Shortly after independence, he became probably the youngest commander of an army anywhere in the world.
He retired in what some called “unusual circumstances”.
Incidentally, Mujuru’s comrade-in-arms, Josiah Magama Tongogara, died in a road accident on the eve of his country’s independence.
For a long time, there was speculation that he had been assassinated.
The speculation did not dwell on who would have benefited from Tongogara’s death.
Curiously, both President Robert Mugabe and Mujuru’s widow counseled colleagues in the party against speculating publicly on the circumstances of his death.

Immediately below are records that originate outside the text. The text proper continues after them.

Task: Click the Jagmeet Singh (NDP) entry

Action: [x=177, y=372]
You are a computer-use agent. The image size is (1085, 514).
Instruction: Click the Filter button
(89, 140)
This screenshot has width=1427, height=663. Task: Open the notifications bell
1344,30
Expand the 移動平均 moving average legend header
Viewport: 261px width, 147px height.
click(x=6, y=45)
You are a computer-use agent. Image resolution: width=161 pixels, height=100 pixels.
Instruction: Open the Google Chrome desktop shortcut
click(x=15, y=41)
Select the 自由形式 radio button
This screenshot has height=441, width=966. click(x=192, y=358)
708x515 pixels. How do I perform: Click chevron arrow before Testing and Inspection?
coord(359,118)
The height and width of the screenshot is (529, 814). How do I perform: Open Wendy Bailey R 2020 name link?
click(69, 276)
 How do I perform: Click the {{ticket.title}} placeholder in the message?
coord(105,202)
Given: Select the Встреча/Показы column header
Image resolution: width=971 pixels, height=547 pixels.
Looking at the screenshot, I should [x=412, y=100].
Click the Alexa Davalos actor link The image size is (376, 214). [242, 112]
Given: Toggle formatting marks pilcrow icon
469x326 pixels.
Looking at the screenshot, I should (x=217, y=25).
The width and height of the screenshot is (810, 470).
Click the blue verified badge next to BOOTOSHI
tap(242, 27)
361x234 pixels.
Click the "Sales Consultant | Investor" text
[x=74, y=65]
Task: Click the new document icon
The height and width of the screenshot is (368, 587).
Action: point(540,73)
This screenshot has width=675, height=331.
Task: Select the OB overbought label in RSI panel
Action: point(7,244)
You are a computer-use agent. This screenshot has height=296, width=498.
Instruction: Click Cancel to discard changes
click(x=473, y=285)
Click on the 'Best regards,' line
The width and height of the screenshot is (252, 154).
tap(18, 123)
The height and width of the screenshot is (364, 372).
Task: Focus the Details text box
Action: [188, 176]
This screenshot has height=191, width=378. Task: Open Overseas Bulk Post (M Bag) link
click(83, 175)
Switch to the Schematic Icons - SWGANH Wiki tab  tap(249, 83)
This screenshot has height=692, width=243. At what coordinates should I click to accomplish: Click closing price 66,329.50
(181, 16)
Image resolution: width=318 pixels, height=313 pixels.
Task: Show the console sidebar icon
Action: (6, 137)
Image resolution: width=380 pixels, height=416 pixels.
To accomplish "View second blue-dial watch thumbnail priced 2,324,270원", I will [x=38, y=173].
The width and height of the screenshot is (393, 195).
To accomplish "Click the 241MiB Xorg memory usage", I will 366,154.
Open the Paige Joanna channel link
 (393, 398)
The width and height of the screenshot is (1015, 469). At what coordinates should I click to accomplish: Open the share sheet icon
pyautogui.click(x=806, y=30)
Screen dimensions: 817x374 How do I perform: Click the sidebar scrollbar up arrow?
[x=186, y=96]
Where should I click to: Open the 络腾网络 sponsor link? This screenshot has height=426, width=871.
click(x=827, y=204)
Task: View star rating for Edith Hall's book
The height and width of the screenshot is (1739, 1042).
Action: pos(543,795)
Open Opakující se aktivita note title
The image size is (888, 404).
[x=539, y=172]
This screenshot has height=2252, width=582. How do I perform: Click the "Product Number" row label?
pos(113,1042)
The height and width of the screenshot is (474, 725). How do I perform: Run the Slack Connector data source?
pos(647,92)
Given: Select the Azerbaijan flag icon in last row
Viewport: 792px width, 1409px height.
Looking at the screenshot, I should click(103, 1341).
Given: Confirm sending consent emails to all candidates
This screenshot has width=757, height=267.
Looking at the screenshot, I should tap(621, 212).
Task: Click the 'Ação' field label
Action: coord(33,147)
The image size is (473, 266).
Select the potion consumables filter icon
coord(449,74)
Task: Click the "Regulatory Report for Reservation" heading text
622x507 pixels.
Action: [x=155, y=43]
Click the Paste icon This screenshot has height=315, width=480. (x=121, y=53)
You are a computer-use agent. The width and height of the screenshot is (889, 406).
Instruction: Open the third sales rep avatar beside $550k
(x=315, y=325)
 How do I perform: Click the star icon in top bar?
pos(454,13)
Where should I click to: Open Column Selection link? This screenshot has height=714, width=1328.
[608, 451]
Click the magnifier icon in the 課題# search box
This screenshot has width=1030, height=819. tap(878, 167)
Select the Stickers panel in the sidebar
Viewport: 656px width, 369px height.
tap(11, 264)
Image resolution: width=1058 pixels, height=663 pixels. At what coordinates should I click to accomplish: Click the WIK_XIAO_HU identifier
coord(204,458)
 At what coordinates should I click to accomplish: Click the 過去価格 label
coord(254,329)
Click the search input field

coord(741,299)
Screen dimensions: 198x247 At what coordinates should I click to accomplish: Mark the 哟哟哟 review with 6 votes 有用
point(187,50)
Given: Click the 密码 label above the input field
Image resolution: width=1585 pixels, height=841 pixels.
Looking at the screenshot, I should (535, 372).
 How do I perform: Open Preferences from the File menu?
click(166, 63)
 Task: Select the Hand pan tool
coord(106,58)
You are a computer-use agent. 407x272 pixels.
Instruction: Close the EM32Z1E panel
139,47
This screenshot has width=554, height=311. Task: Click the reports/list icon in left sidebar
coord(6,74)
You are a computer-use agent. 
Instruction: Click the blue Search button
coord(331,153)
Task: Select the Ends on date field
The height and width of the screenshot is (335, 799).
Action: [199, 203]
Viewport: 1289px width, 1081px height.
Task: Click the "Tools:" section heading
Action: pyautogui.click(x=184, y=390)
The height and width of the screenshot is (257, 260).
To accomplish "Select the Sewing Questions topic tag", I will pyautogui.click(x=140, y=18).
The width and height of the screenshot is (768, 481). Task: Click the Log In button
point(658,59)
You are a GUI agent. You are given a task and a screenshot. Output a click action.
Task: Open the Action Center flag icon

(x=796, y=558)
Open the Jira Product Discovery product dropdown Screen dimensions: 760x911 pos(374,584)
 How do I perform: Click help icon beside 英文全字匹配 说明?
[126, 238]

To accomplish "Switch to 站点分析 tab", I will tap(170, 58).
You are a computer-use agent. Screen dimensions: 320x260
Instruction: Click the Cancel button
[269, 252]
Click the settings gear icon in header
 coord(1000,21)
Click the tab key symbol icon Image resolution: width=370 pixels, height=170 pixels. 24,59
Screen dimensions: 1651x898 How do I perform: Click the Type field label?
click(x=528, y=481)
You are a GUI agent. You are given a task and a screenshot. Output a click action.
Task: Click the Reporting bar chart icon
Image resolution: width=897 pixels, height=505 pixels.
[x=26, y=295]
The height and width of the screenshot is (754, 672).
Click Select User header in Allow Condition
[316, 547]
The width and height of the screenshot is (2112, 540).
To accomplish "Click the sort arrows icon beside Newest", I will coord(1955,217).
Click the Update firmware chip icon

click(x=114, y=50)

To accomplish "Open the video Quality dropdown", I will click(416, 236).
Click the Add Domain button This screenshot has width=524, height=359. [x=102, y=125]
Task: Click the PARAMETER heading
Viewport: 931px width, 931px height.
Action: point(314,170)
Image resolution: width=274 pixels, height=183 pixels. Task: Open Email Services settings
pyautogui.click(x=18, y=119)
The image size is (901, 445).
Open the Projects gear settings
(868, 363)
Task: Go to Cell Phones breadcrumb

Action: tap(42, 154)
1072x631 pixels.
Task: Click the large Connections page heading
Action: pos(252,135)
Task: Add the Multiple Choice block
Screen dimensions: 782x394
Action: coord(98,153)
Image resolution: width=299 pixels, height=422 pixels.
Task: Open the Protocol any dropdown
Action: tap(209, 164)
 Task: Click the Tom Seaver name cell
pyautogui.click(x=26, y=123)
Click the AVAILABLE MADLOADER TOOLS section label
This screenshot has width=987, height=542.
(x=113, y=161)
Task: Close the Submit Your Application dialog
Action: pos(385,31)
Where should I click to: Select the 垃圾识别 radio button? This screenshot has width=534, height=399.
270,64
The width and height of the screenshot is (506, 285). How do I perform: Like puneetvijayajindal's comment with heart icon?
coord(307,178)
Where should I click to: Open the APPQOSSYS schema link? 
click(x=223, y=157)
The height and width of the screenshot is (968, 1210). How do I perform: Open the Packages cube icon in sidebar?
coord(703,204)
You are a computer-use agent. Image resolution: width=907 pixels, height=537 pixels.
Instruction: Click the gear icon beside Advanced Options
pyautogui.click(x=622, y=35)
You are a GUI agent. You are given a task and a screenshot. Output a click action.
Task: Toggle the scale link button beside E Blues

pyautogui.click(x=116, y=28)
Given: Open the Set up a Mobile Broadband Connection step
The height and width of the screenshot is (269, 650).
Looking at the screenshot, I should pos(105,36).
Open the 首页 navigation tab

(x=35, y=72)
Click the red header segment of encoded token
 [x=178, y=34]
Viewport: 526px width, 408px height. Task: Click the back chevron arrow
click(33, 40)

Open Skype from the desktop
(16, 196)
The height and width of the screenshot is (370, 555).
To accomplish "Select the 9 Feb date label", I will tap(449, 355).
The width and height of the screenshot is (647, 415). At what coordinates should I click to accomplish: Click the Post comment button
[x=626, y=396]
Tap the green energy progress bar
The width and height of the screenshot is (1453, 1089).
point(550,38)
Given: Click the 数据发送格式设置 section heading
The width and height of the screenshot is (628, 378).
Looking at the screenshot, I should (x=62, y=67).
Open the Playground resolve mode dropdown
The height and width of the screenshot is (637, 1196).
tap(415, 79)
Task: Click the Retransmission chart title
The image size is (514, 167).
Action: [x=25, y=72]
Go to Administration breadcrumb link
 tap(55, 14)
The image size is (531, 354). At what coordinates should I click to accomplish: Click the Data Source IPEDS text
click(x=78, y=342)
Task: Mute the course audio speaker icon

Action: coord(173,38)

But this was of little help: the bizarre circumstances continued to excite much debate right up to the time her husband was buried at Heroes Acre last Saturday.
Mugabe, who is now 87 years old and in poor health, spoke effusively of Mujuru’s role in the struggle.
But even he would not gloss over the circumstances of his death.
Of particular interest among even the most apolitical citizens was how on earth a man of such consummate skills as a guerilla fighter could die in his own bed on his own farm without raising a peep for help.
He joins a list of other African nationalists who played a key role in the struggle for their countries’ independence, but fell by the wayside, at some point.
The phenomenon may not be peculiarly African, but is worth a thorough probing by the African Union.